The task:
This task calls for copying each line below that contains "computer".

[[ Extracted data, beginning ]]

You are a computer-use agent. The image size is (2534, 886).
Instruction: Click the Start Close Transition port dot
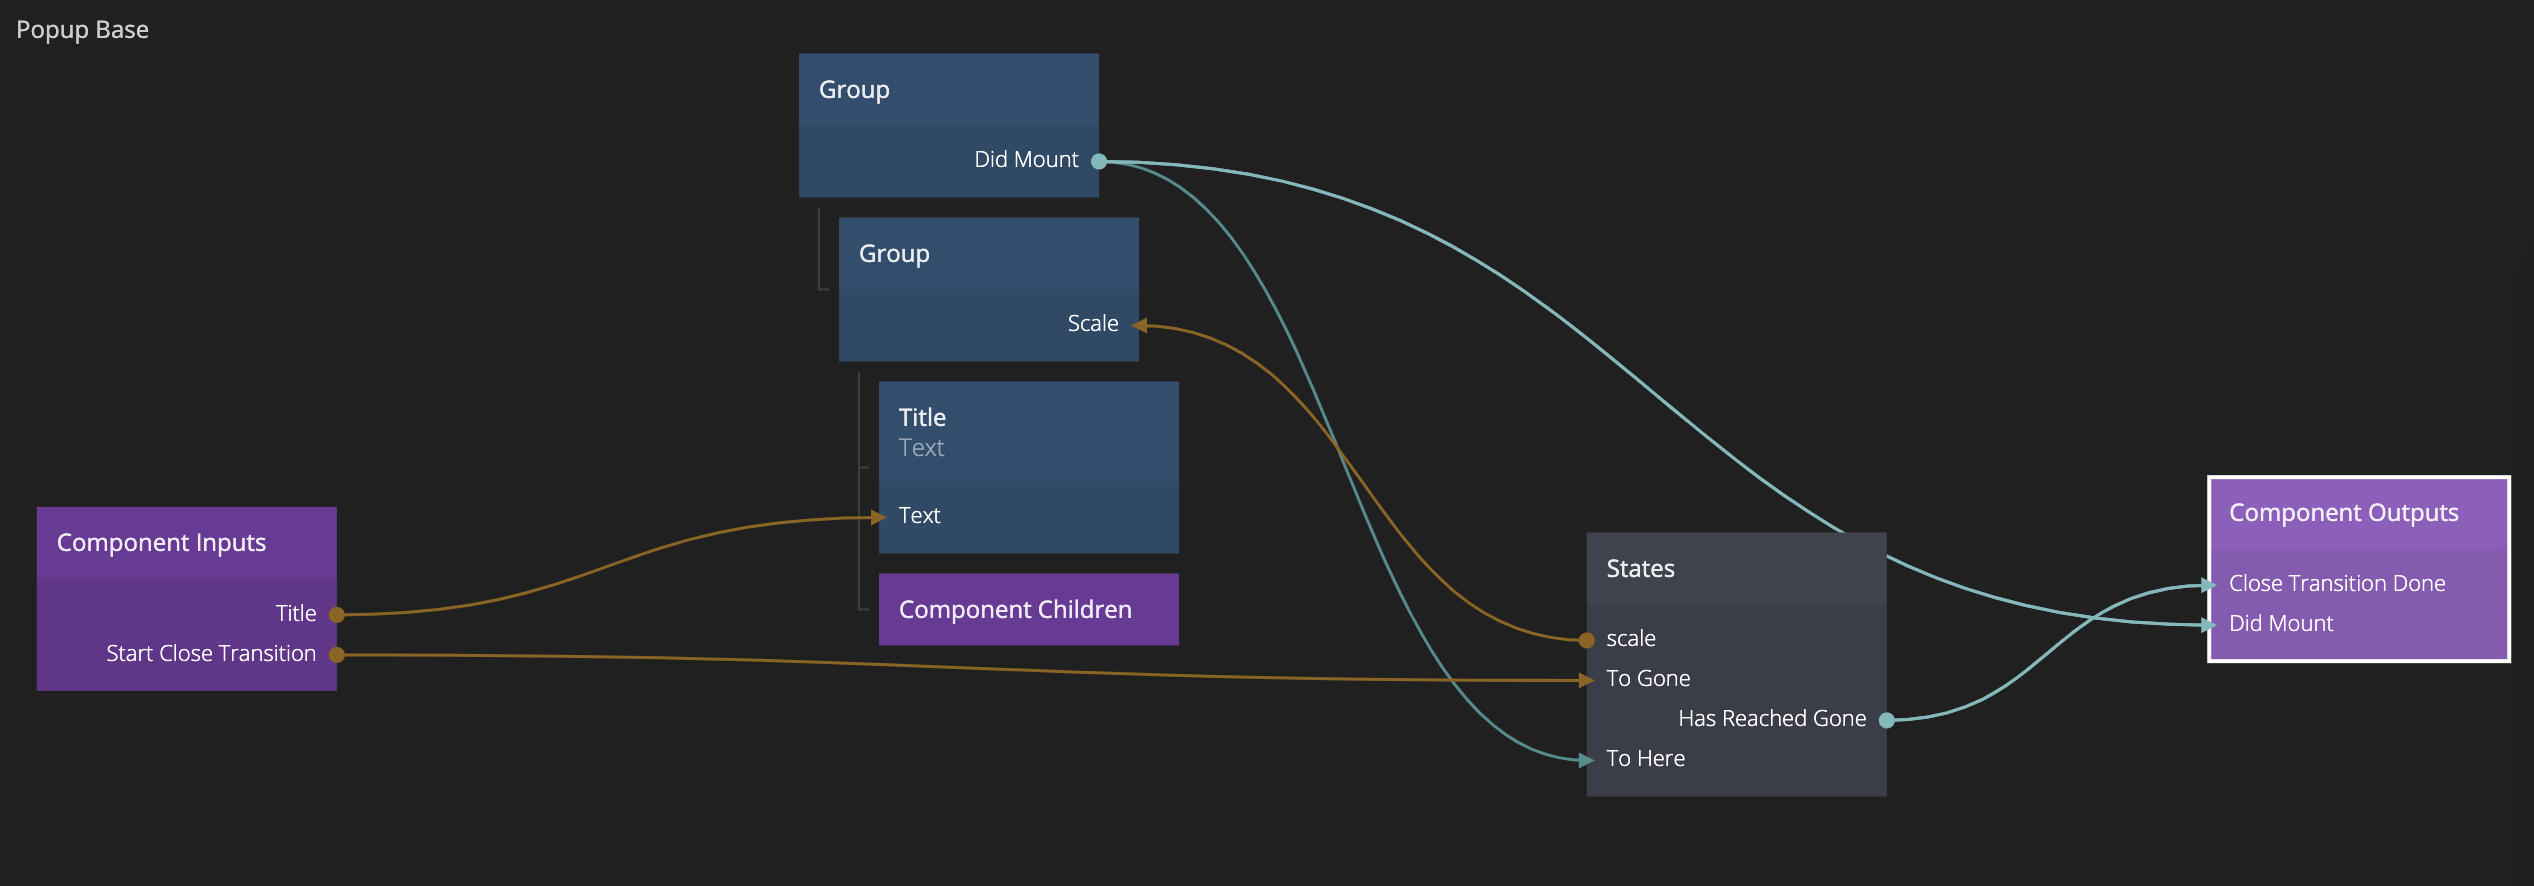[x=337, y=655]
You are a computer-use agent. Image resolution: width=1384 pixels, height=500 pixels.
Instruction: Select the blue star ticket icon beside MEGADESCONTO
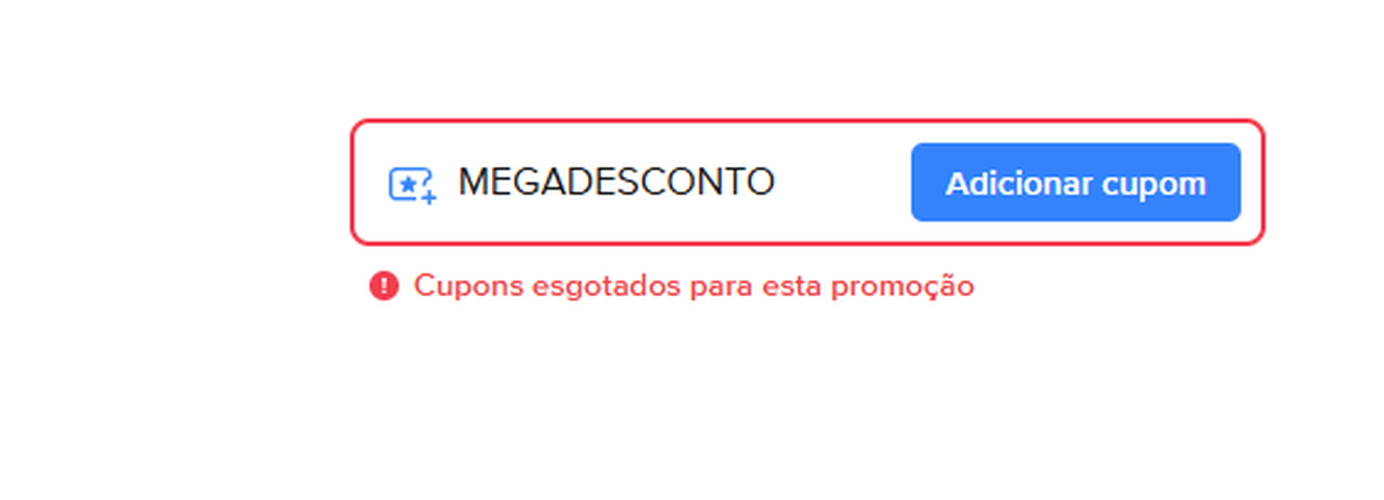tap(412, 185)
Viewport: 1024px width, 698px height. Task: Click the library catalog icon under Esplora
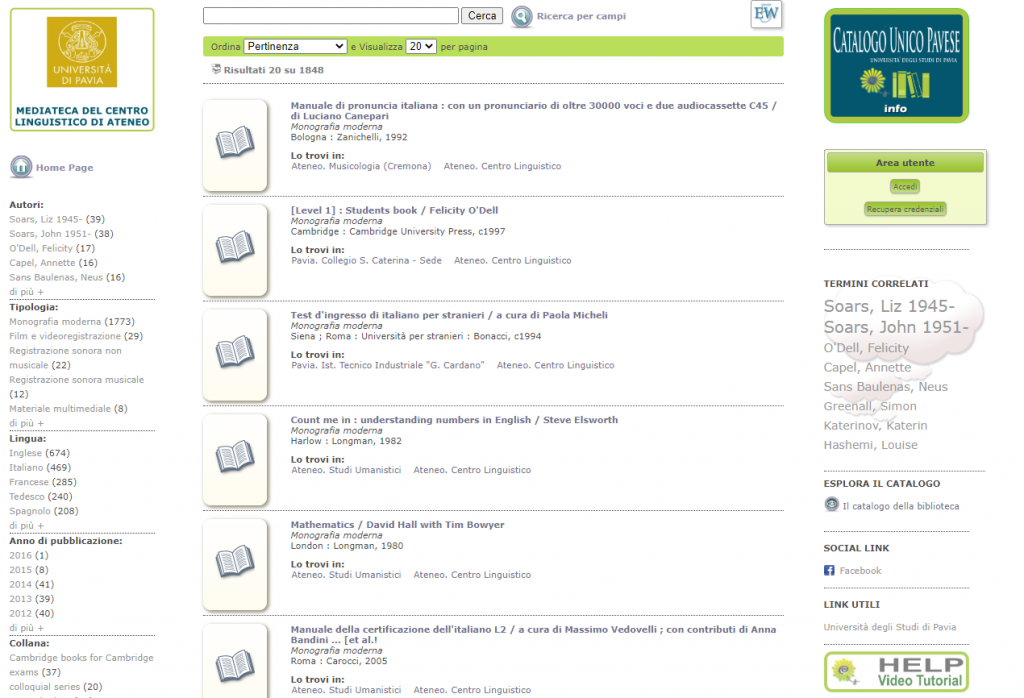pos(831,505)
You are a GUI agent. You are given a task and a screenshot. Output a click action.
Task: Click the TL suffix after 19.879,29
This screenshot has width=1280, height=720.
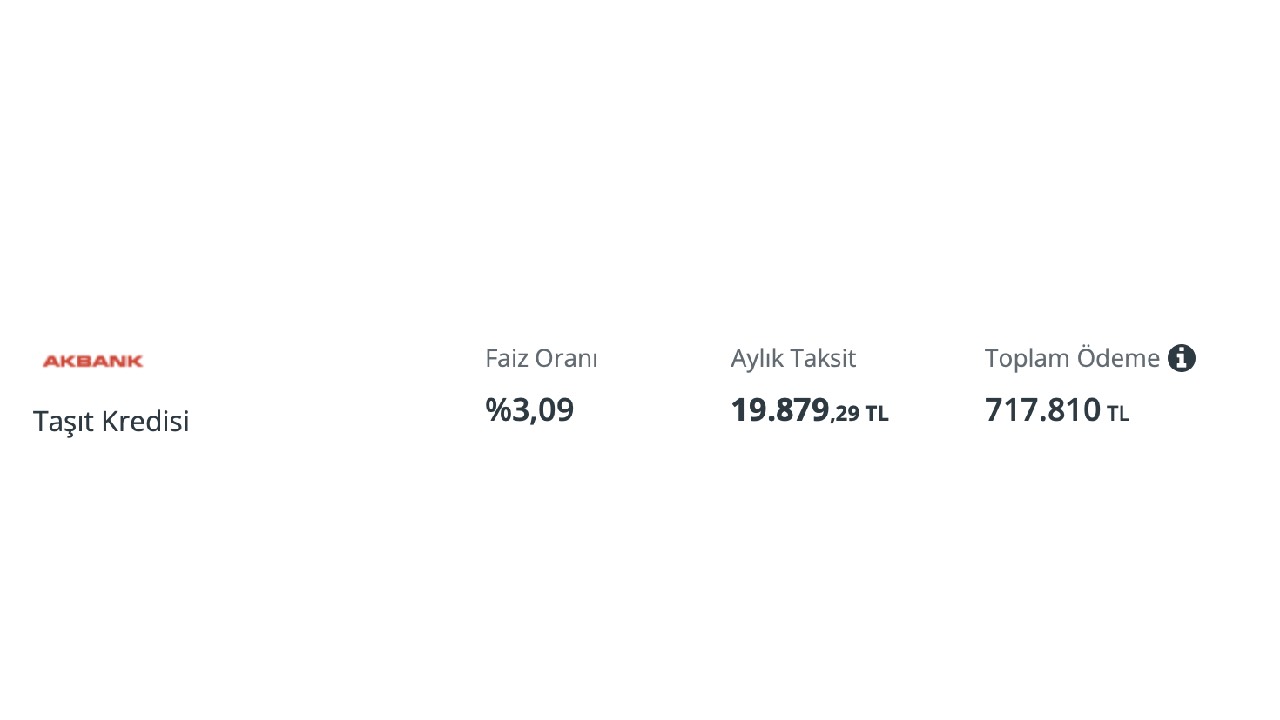[x=877, y=414]
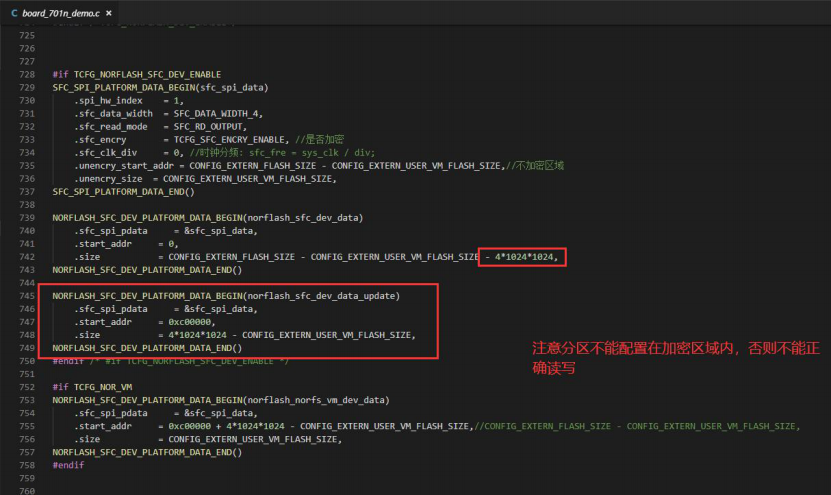
Task: Click #if TCFG_NOR_VM directive on line 752
Action: point(92,387)
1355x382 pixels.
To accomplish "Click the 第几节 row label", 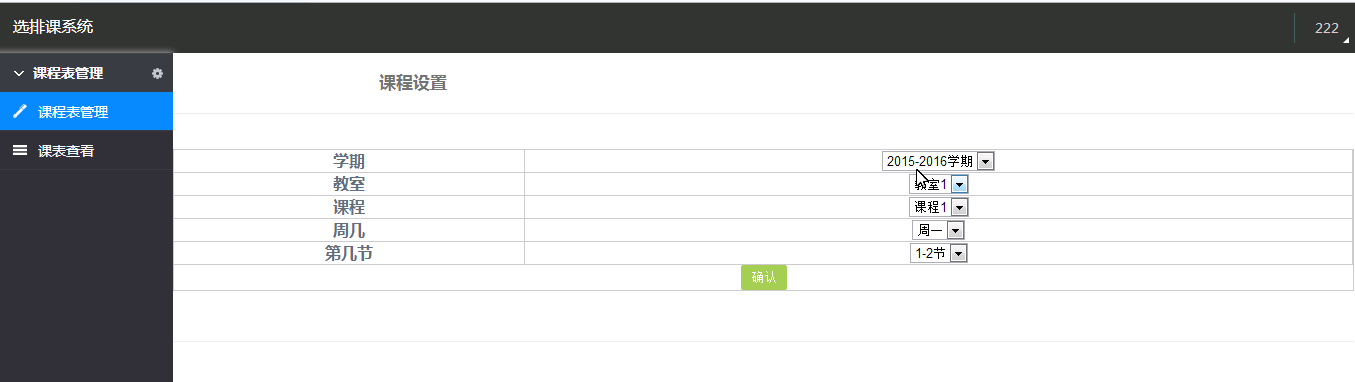I will pyautogui.click(x=349, y=253).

[[ Extracted data, end ]]

Answer below:
You are a computer-use agent. The image size is (2534, 886).
You are a computer-use agent. Image resolution: width=1384 pixels, height=500 pixels.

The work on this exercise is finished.